Repeat, exactly as written, the lines of the records below from the first through the line with "The height and width of the screenshot is (660, 395).", but none past it.

■ ■ ■ ■

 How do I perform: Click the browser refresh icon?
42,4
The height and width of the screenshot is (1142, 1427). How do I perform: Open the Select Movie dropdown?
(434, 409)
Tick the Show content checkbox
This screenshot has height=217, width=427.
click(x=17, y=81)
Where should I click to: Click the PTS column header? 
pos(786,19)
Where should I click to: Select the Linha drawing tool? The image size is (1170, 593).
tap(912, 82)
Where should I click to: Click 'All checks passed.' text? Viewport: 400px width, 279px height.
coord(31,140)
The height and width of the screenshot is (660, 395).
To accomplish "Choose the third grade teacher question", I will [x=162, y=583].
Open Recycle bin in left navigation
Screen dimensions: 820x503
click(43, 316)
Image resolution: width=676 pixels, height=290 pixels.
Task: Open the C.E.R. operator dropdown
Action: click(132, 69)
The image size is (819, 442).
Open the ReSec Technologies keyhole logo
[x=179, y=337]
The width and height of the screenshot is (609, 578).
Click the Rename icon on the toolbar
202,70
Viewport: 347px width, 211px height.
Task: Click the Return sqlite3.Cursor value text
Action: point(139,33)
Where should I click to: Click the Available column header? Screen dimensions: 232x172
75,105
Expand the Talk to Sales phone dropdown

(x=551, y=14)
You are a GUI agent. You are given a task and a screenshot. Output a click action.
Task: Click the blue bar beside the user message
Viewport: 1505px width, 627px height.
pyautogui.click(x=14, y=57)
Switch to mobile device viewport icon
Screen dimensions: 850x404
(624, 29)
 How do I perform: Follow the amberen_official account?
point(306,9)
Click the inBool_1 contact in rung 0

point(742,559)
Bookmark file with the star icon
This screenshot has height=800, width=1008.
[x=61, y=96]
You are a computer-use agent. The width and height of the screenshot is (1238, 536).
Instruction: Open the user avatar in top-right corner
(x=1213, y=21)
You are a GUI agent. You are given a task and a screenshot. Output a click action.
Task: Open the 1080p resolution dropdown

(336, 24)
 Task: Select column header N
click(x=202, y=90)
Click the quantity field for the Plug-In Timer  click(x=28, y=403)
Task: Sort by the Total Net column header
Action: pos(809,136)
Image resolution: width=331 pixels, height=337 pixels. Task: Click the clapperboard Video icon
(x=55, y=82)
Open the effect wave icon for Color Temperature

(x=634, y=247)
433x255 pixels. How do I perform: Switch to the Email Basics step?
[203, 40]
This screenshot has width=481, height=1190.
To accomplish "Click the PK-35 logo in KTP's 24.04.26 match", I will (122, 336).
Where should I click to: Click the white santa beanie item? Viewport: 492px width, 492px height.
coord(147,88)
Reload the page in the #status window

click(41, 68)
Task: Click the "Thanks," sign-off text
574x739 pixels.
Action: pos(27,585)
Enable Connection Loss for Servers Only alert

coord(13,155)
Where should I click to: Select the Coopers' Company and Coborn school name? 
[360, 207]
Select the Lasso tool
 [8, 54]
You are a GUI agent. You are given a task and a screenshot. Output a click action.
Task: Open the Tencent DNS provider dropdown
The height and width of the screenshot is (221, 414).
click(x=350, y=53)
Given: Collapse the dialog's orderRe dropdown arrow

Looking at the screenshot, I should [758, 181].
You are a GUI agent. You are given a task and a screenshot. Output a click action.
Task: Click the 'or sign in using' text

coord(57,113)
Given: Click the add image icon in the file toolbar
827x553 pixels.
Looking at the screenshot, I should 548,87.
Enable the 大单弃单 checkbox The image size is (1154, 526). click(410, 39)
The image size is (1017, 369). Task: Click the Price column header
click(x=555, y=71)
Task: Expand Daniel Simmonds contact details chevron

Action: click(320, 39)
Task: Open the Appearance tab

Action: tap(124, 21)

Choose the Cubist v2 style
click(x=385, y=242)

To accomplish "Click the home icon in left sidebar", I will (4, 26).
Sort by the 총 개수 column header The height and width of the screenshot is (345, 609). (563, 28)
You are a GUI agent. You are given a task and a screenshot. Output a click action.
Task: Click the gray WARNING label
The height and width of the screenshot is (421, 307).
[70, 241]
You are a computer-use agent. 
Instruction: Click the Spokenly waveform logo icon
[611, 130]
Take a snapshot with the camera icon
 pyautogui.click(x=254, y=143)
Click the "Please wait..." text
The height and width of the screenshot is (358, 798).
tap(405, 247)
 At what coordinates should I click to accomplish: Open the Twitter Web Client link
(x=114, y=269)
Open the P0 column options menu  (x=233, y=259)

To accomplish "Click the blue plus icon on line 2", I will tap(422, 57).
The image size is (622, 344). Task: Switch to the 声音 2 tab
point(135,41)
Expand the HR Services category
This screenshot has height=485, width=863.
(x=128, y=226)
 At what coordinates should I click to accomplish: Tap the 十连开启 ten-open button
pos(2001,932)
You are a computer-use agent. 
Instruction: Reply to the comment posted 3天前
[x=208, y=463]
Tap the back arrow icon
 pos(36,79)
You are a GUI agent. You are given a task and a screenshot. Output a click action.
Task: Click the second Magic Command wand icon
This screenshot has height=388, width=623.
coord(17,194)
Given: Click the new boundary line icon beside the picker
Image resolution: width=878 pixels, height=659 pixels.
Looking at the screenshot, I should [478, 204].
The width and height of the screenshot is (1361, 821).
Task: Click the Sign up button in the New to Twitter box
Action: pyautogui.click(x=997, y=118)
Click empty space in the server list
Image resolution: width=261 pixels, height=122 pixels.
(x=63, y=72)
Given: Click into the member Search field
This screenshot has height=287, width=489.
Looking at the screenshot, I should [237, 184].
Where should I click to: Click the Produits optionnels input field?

■ ■ ■ ■

» **Exercise output**
 How do I perform: Click the browser refresh icon?
42,4
The height and width of the screenshot is (1142, 1427). How do I perform: Open the Select Movie dropdown?
(434, 409)
Tick the Show content checkbox
This screenshot has height=217, width=427.
click(x=17, y=81)
Where should I click to: Click the PTS column header? 
pos(786,19)
Where should I click to: Select the Linha drawing tool? The image size is (1170, 593).
tap(912, 82)
Where should I click to: Click 'All checks passed.' text? Viewport: 400px width, 279px height.
coord(31,140)
The height and width of the screenshot is (660, 395).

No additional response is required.